Jum'at, 22/11/2019 05:50 WIB
Deddy Corbuzier dan Gus Miftah (Tempo.co)

Deddy Corbuzier dan Gus Miftah (Tempo.co)

Jakarta, law-justice.co - Pengasuh Pondok Pesantren Ora Aji, Tundan, Yogyakarta Miftah Maulana Habiburrahman alias Gus Miftah menegaskan bahwa Sukmawati Soekarnoputri harus meminta maaf karena telah membandingkan Nabi Muhammad SAW dengan Presiden pertama RI Sukarno.

"Ya jelas, harus minta maaf, itu melukai," kata Gus Miftah di Gedung Perpustakaan Nasional usai menghadiri penghargaan Santri Of The Year, Jalan Medan Merdeka Selatan, Jakarta Pusat, Kamis (21/11) seperti melansir CNNIndonesia.com.

Ulama yang kerap berdakwah di tempat hiburan malam ini menilai, membandingkan Sukarno dengan Nabi Muhammad atau Pancasila dengan Alquran bukan hal yang relevan. Sebab kedua hal ini bukan sesuatu yang sepadan untuk dibanding satu sama lain.

Lagi pula kata dia, membandingkan dua hal yang jelas jauh berbeda ini justru akan menimbulkan perspektif negatif di masyarakat. Karena ketika membandingkan sesuatu tentu ada kecenderungan meminta orang lain untuk memilih.
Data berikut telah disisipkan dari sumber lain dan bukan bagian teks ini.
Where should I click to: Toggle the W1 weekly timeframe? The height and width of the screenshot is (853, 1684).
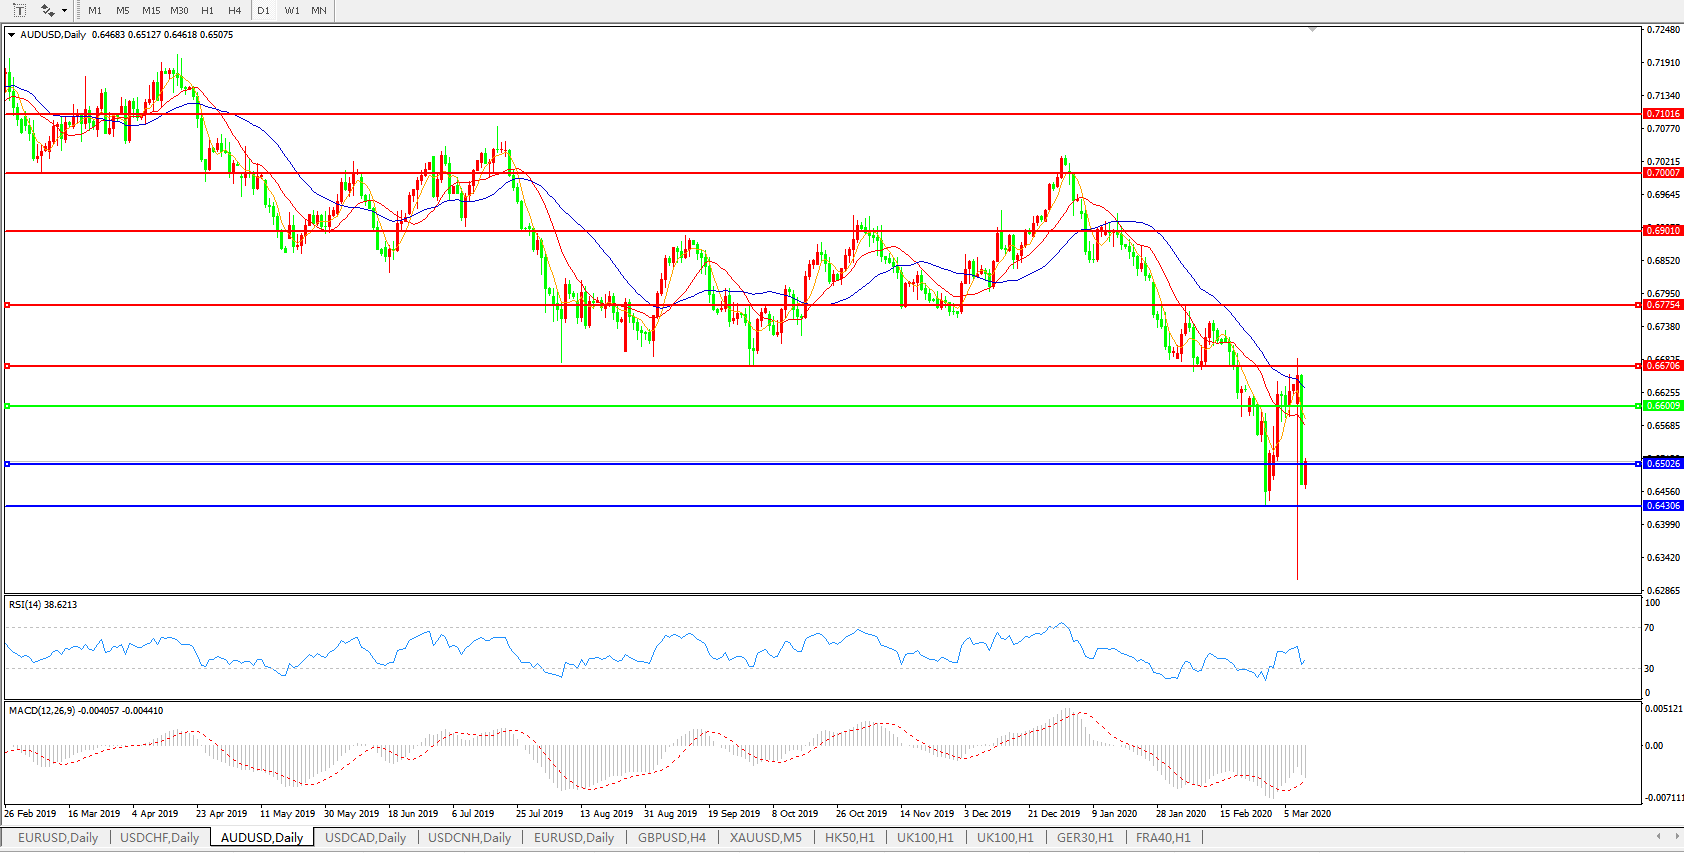click(x=292, y=10)
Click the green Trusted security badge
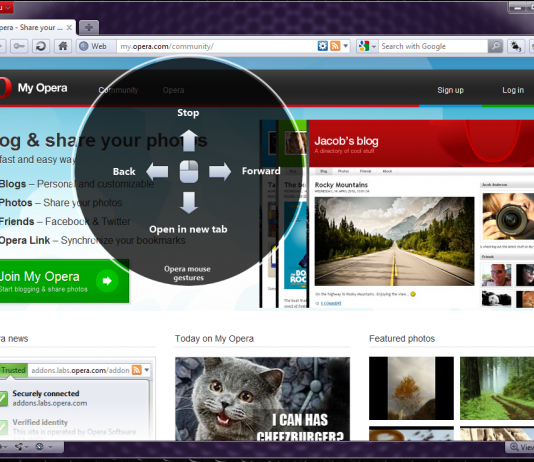Viewport: 534px width, 462px height. coord(13,370)
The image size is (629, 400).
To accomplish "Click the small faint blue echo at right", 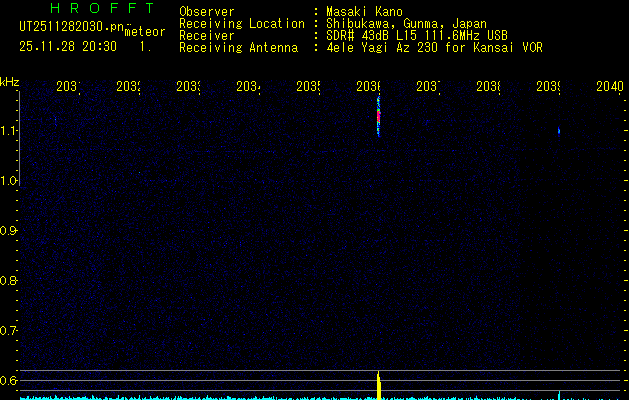I will point(558,131).
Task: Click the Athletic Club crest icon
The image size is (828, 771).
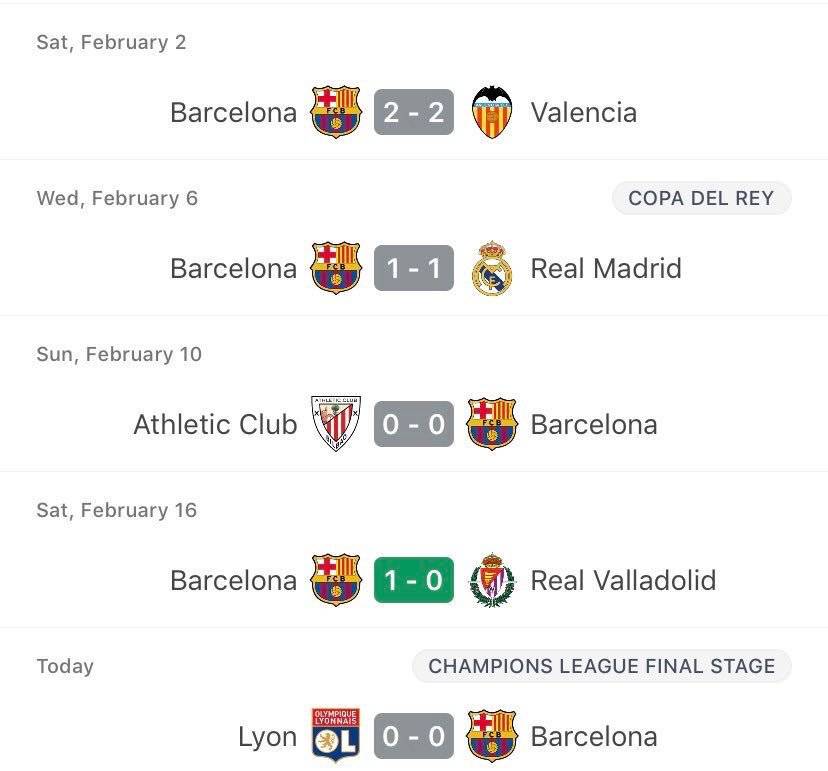Action: (x=336, y=424)
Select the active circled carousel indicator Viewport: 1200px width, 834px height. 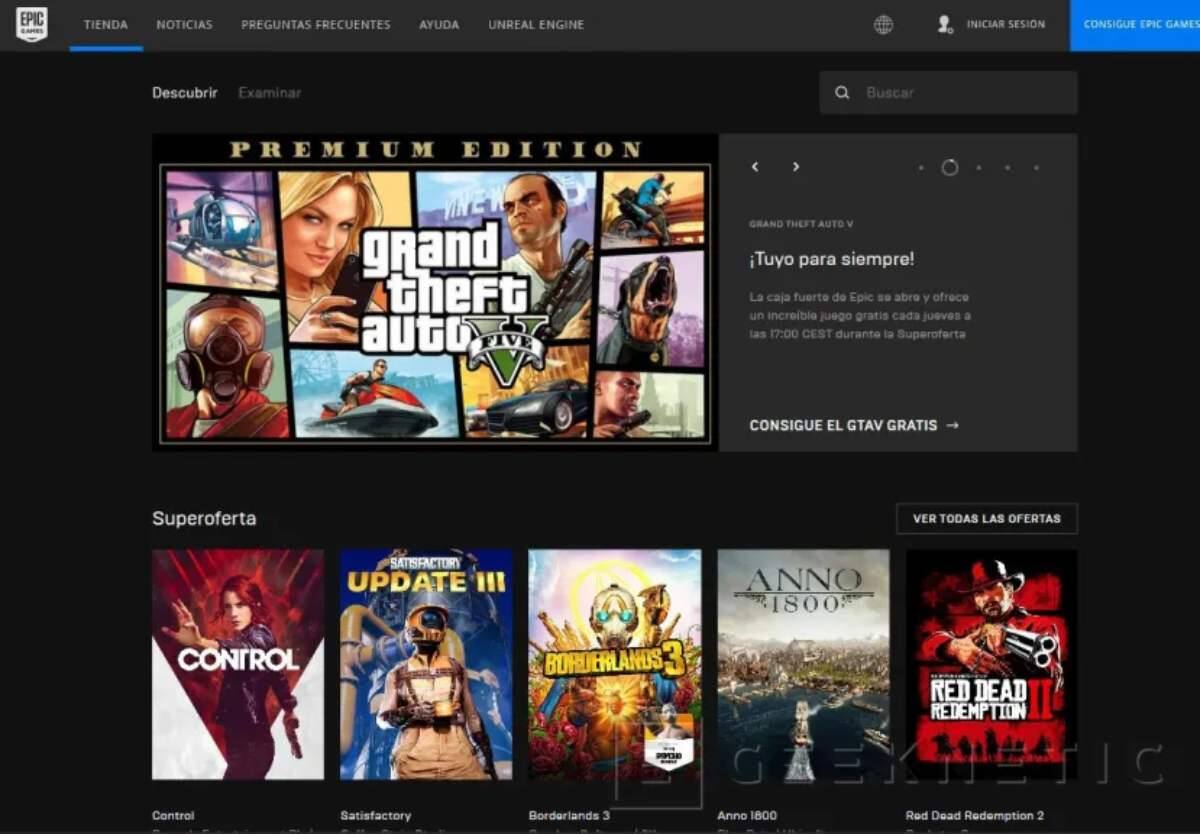(950, 168)
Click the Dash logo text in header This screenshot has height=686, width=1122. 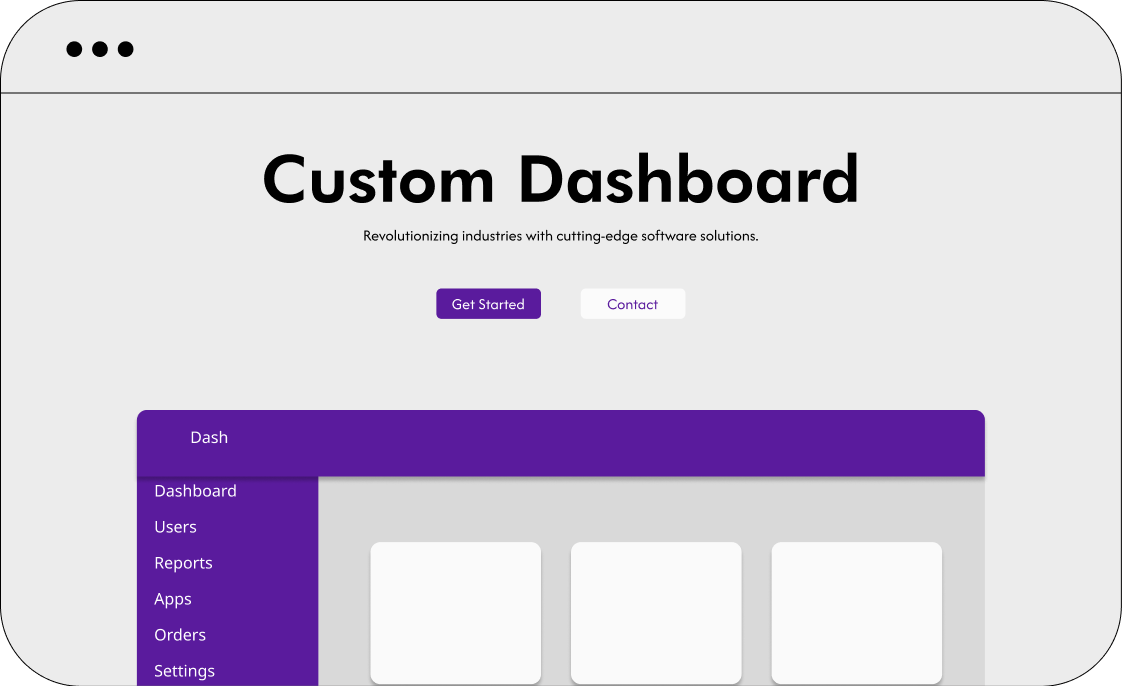pos(209,437)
"Nanti kalau ada orang ayo kamu pilih Pancasila atau pilih Alquran, kalau orang milih Alquran seolah-olah anti Pancasila, kalau orang milih Pancasila seolah-olah anti Alquran," kata Miftah.

"Apalagi perbandingan antara Nabi Muhammad dengan Sukarno. Ini kalau bahasa saya seolah kalimatnya ini haq tapi bathil. Jadi nggak bisa dibandingkan," lanjutnya.

Dalam kesempatan itu, Gus Miftah juga menyinggung soal kejadian serupa yang dilakukan oleh Sukmawati. Putri Sukarno itu tak cuma sekali ini saja mengeluarkan pernyataan-pernyataan yang kontroversial.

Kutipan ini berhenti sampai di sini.